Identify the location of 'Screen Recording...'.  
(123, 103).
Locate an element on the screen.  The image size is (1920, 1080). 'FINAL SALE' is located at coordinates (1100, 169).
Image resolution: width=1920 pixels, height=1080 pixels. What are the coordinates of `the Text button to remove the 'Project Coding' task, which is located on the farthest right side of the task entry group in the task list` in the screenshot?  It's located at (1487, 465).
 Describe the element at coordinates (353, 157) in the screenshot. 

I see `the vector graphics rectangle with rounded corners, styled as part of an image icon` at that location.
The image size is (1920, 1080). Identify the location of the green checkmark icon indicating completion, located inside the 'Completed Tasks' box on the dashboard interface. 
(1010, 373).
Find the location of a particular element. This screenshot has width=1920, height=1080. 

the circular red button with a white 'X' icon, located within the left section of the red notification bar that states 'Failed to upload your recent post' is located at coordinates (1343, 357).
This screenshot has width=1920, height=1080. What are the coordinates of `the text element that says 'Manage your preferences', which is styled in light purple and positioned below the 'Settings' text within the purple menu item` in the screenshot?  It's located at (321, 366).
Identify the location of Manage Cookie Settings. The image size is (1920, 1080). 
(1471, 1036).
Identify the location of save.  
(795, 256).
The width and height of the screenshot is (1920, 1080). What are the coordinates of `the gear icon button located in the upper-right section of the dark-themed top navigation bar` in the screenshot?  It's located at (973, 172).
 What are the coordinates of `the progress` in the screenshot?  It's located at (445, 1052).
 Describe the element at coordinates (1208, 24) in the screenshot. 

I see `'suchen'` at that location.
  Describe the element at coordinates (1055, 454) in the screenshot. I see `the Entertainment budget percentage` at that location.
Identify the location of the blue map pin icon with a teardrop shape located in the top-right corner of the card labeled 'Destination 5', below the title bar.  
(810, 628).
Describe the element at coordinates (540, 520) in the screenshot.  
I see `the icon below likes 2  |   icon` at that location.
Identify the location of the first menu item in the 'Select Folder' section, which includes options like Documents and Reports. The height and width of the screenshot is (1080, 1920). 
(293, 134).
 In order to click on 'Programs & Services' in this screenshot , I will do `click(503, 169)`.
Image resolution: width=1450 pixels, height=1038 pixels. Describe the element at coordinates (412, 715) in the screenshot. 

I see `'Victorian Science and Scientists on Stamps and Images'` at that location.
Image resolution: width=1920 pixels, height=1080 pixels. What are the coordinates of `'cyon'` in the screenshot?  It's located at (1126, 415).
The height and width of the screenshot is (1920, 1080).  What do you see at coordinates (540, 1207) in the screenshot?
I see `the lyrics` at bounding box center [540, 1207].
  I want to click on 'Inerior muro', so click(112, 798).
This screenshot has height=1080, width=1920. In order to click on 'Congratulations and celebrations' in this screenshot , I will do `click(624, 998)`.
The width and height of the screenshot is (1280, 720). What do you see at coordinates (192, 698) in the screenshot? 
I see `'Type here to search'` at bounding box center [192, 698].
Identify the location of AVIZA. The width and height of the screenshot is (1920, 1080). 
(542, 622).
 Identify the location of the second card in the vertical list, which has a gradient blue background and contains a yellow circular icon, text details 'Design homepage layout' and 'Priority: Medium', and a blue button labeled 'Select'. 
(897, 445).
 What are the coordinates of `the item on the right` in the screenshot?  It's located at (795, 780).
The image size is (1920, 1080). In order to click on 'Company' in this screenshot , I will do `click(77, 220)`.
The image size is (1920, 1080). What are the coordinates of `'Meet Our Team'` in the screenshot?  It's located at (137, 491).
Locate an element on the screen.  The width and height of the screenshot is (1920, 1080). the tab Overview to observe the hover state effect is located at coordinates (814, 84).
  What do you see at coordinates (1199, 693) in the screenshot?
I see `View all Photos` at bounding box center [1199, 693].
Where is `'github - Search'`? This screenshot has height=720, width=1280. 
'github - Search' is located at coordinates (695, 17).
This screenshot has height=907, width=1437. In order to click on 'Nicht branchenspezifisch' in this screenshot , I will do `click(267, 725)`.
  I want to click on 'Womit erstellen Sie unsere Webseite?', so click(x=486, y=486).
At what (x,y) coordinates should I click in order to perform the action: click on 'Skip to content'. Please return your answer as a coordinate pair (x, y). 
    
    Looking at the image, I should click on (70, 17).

◆ **Prompt**
Swap "Identify" for "Pinpoint" in every one of the entries above, leaving the rest unchanged.

◆ **Complete answer**
Pinpoint the location of 'Screen Recording...'.  
(123, 103).
Locate an element on the screen.  The image size is (1920, 1080). 'FINAL SALE' is located at coordinates (1100, 169).
Image resolution: width=1920 pixels, height=1080 pixels. What are the coordinates of `the Text button to remove the 'Project Coding' task, which is located on the farthest right side of the task entry group in the task list` in the screenshot?  It's located at (1487, 465).
 Describe the element at coordinates (353, 157) in the screenshot. 

I see `the vector graphics rectangle with rounded corners, styled as part of an image icon` at that location.
The image size is (1920, 1080). Pinpoint the location of the green checkmark icon indicating completion, located inside the 'Completed Tasks' box on the dashboard interface. 
(1010, 373).
Find the location of a particular element. This screenshot has width=1920, height=1080. 

the circular red button with a white 'X' icon, located within the left section of the red notification bar that states 'Failed to upload your recent post' is located at coordinates (1343, 357).
This screenshot has width=1920, height=1080. What are the coordinates of `the text element that says 'Manage your preferences', which is styled in light purple and positioned below the 'Settings' text within the purple menu item` in the screenshot?  It's located at (321, 366).
Pinpoint the location of Manage Cookie Settings. The image size is (1920, 1080). 
(1471, 1036).
Pinpoint the location of save.  
(795, 256).
The width and height of the screenshot is (1920, 1080). What are the coordinates of `the gear icon button located in the upper-right section of the dark-themed top navigation bar` in the screenshot?  It's located at (973, 172).
 What are the coordinates of `the progress` in the screenshot?  It's located at (445, 1052).
 Describe the element at coordinates (1208, 24) in the screenshot. 

I see `'suchen'` at that location.
  Describe the element at coordinates (1055, 454) in the screenshot. I see `the Entertainment budget percentage` at that location.
Pinpoint the location of the blue map pin icon with a teardrop shape located in the top-right corner of the card labeled 'Destination 5', below the title bar.  
(810, 628).
Describe the element at coordinates (540, 520) in the screenshot.  
I see `the icon below likes 2  |   icon` at that location.
Pinpoint the location of the first menu item in the 'Select Folder' section, which includes options like Documents and Reports. The height and width of the screenshot is (1080, 1920). 
(293, 134).
 In order to click on 'Programs & Services' in this screenshot , I will do `click(503, 169)`.
Image resolution: width=1450 pixels, height=1038 pixels. Describe the element at coordinates (412, 715) in the screenshot. 

I see `'Victorian Science and Scientists on Stamps and Images'` at that location.
Image resolution: width=1920 pixels, height=1080 pixels. What are the coordinates of `'cyon'` in the screenshot?  It's located at (1126, 415).
The height and width of the screenshot is (1920, 1080).  What do you see at coordinates (540, 1207) in the screenshot?
I see `the lyrics` at bounding box center [540, 1207].
  I want to click on 'Inerior muro', so click(112, 798).
This screenshot has height=1080, width=1920. In order to click on 'Congratulations and celebrations' in this screenshot , I will do `click(624, 998)`.
The width and height of the screenshot is (1280, 720). What do you see at coordinates (192, 698) in the screenshot? 
I see `'Type here to search'` at bounding box center [192, 698].
Pinpoint the location of AVIZA. The width and height of the screenshot is (1920, 1080). 
(542, 622).
 Pinpoint the location of the second card in the vertical list, which has a gradient blue background and contains a yellow circular icon, text details 'Design homepage layout' and 'Priority: Medium', and a blue button labeled 'Select'. 
(897, 445).
 What are the coordinates of `the item on the right` in the screenshot?  It's located at (795, 780).
The image size is (1920, 1080). In order to click on 'Company' in this screenshot , I will do `click(77, 220)`.
The image size is (1920, 1080). What are the coordinates of `'Meet Our Team'` in the screenshot?  It's located at (137, 491).
Locate an element on the screen.  The width and height of the screenshot is (1920, 1080). the tab Overview to observe the hover state effect is located at coordinates (814, 84).
  What do you see at coordinates (1199, 693) in the screenshot?
I see `View all Photos` at bounding box center [1199, 693].
Where is `'github - Search'`? This screenshot has height=720, width=1280. 
'github - Search' is located at coordinates (695, 17).
This screenshot has height=907, width=1437. In order to click on 'Nicht branchenspezifisch' in this screenshot , I will do `click(267, 725)`.
  I want to click on 'Womit erstellen Sie unsere Webseite?', so click(x=486, y=486).
At what (x,y) coordinates should I click in order to perform the action: click on 'Skip to content'. Please return your answer as a coordinate pair (x, y). 
    
    Looking at the image, I should click on (70, 17).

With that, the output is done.